Las tensiones comerciales en el eje Washington-Brasilia volvieron a encenderse en el marco del foro de las principales economías occidentales.
El presidente de Brasil, Luiz Inácio Lula da Silva, calificó este miércoles como una acción “desaforada” la nueva amenaza arancelaria planteada por el presidente de Estados Unidos, Donald Trump, en medio de las negociaciones comerciales que ambos países mantienen en la actualidad.
El mandatario sudamericano manifestó su malestar por la postura de la Casa Blanca, argumentando que las advertencias unilaterales quiebran los compromisos previos asumidos por los equipos diplomáticos. Durante una conferencia de prensa al término de la Cumbre del G7, celebrada en la ciudad francesa de Évian-les-Bains, Lula da Silva afirmó que la medida anunciada por Washington contradecía el proceso de diálogo en curso entre las dos naciones.
Frente a los corresponsales acreditados, el líder del Partido de los Trabajadores apuntó directamente contra el estilo de conducción de la administración estadounidense:
“Creo que lo que hizo fue una cosa desaforada para Brasil. Él lo sabe. Por eso dije que sigue actuando como un emperador.
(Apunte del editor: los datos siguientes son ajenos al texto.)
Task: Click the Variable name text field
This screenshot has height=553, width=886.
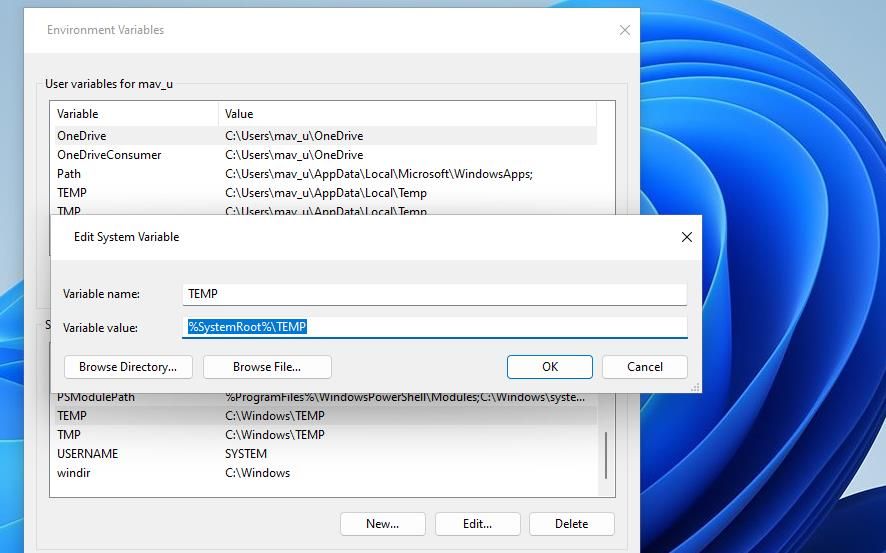Action: pos(435,294)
Nosotros estábamos llegando a acuerdos”, declaró el mandatario brasileño, según informó Xinhua y supo la Agencia Noticias Argentinas.
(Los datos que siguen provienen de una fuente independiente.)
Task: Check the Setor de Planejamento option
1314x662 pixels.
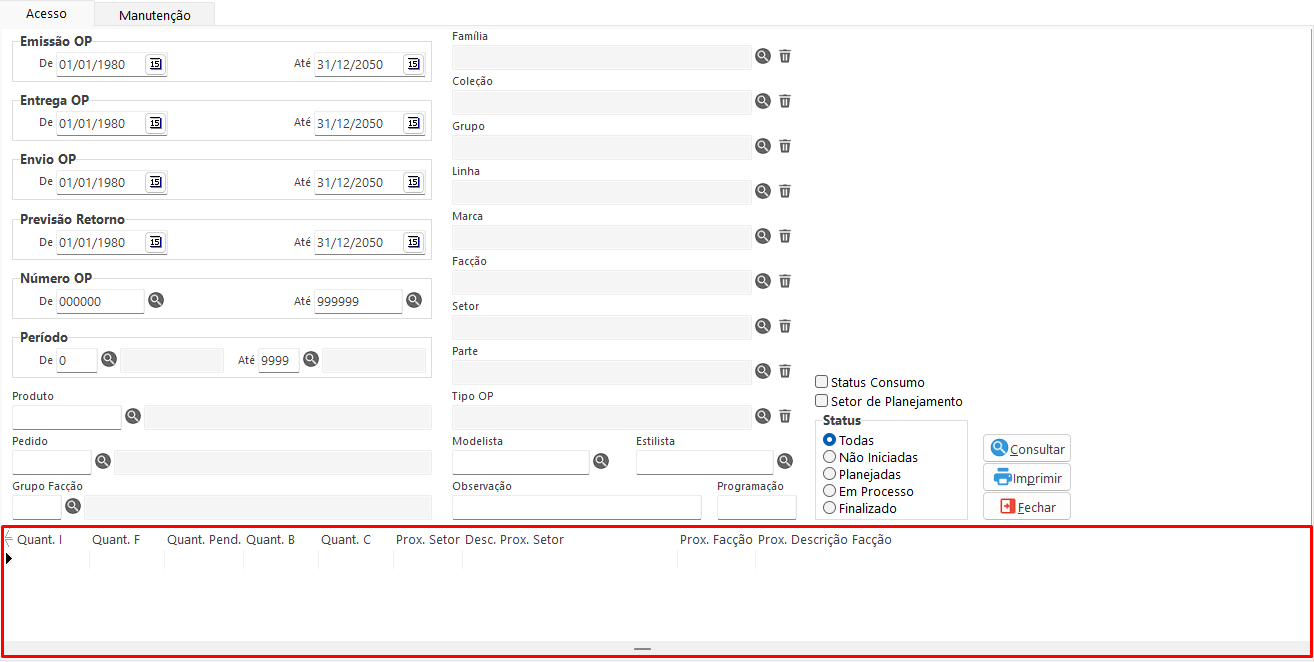Action: pos(822,401)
La disputa arancelaria cobra relevancia en un momento delicado para el bloque del Mercosur, que busca consolidar sus exportaciones de materias primas e industriales hacia el mercado norteamericano. Las declaraciones se producen después de que Trump sugiriera la imposición de nuevos aranceles a productos brasileños, una medida que ha generado preocupación entre autoridades y sectores económicos de Brasil.
Canales diplomáticos abiertos
A pesar de los cruces verbales, el Palacio de Itamaraty optó por mantener los esquemas de trabajo técnicos ya acordados, evitando forzar una foto política de apuro en territorio europeo. Consultado sobre si había mantenido una conversación con Trump durante la cumbre del G7, Lula da Silva explicó que no solicitó una reunión bilateral porque las negociaciones entre ambos gobiernos continúan desarrollándose por los canales ya establecidos.
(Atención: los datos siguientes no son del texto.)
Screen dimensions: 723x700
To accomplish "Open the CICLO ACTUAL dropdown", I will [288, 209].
El jefe de Estado brasileño confía en el avance de las delegaciones ministeriales, aunque dejó en claro que la vía presidencial directa sigue reservada como último recurso ante una eventual parálisis de las mesas técnicas. “No había motivo para pedir una reunión bilateral. Nosotros estamos negociando”, señaló. El presidente brasileño aseguró, sin embargo, que mantiene abierta la posibilidad de un contacto directo con su homólogo estadounidense en caso de que las conversaciones no alcancen resultados satisfactorios.